▸ **What is asked**
- 1) According to the court opinion about the Berry creek dam, which two defendants made up the copartnership known as Feather River Forest Homes?
- 2) Carry on the court opinion about the Berry creek dam, starting right after its last sentence.

CAMERON et al. v. FEATHER RIVER FOREST HOMES et al.

Civ. 5024.

Decided: June 20, 1934

Seth Millington, of Gridley, for appellants. Carleton Gray and George F. Jones, both of Oroville, for respondents.

The defendant Feather River Forest Homes, sued as a corporation, was found by the court to be a copartnership consisting of the defendants George C. Mansfield and Duncan C. McCallum.

The plaintiffs began this action against the defendants to establish their riparian rights to the waters of Berry creek, a stream arising in the Sierra Nevada mountains and flowing westerly through the county of Butte; also, to restrain the defendants from maintaining a certain dam erected by the defendants impounding the waters of the said creek.

The record is before us upon the judgment roll alone, and presents only one question for our consideration, to wit: That the words, “and the plaintiffs and defendants, other than Feather River Forest Homes, are perpetually enjoined and restrained from interfering in any manner with the maintenance of the dam across Berry creek, hereinbefore referred to,” should be stricken from the judgment.

▸ **Given material**
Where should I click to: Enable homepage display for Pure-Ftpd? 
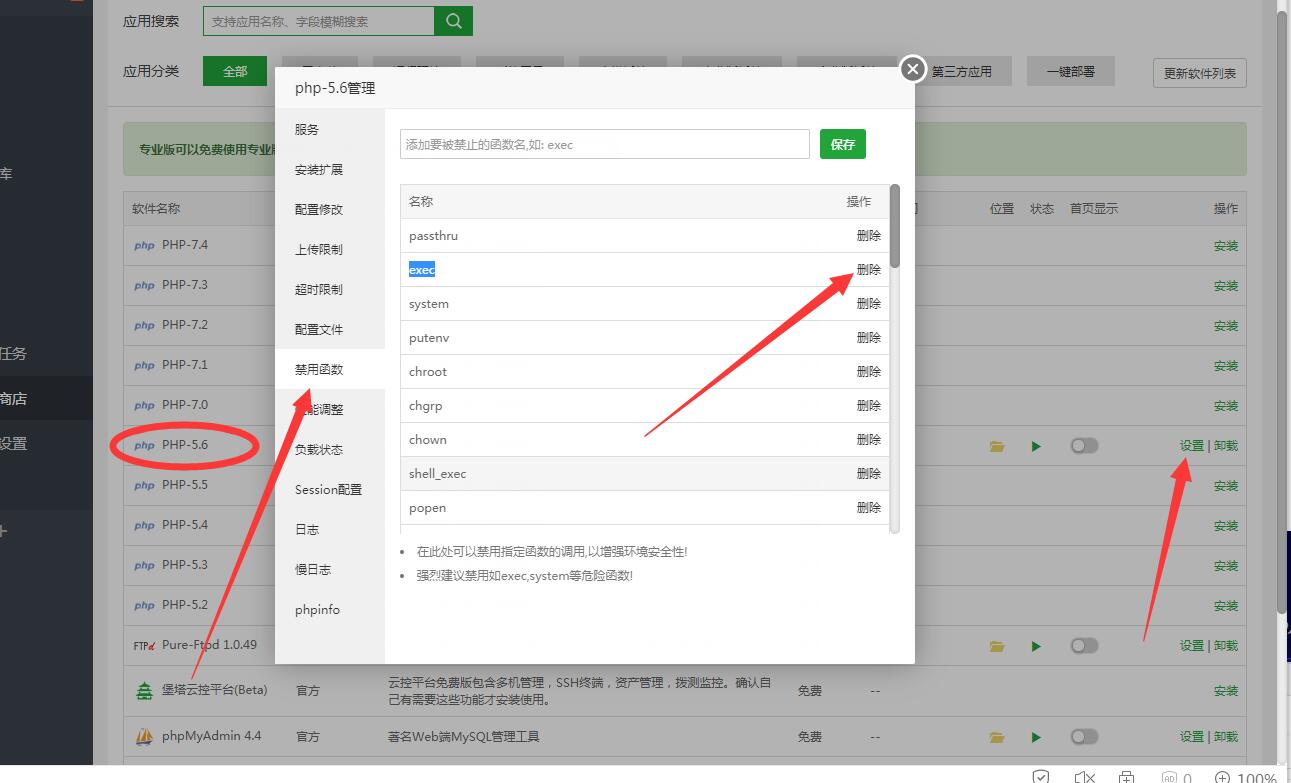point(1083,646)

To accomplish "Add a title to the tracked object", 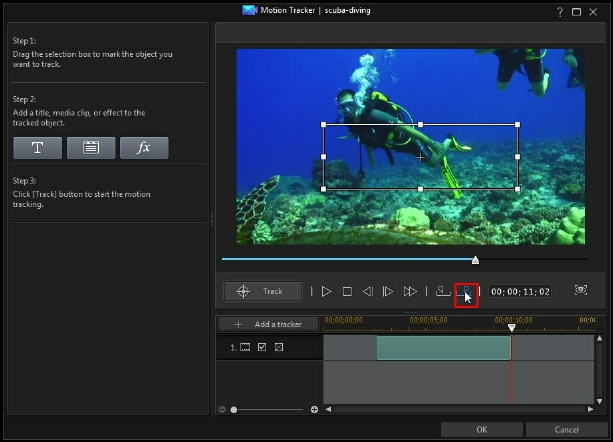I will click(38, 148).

▸ **Answer set**
- 1) George C. Mansfield and Duncan C. McCallum.

- 2)
The findings are to the effect that the plaintiffs in the action are all riparian owners to the waters of Berry creek, and are entitled to the waters thereof in the respective amounts found by the court, which rights are prior to the impounding of any of the waters of Berry creek by the copartnership doing business under the fictitious name of Feather River Forest Homes.

The answer of the defendant Feather River Forest Homes, a copartnership, sets forth that in 1928 said defendant erected a dam across Berry creek on real property belonging to the partnership, at a cost of about $25,000; that in the year 1929 this dam was washed out, and thereafter a district was organized, designated as “Road Improvement District No. 1,” in Butte county, upon the petition of the copartnership, and a dam and causeway erected across said Berry creek, on property belonging to the said copartnership, at a cost of something over $63,000; that by the erection of this dam, in addition to furnishing a highway across the same, a lake covering about thirty acres in area was created by holding back the waters of said creek, and since said date has been used for boating, fishing, bathing, and other uses incidental to the erection of homes on the real property owned by the copartnership; that this dam does not appreciably decrease the flow of the waters of Berry creek to any material extent, and is made use of for the purposes above mentioned without any pollution of the same.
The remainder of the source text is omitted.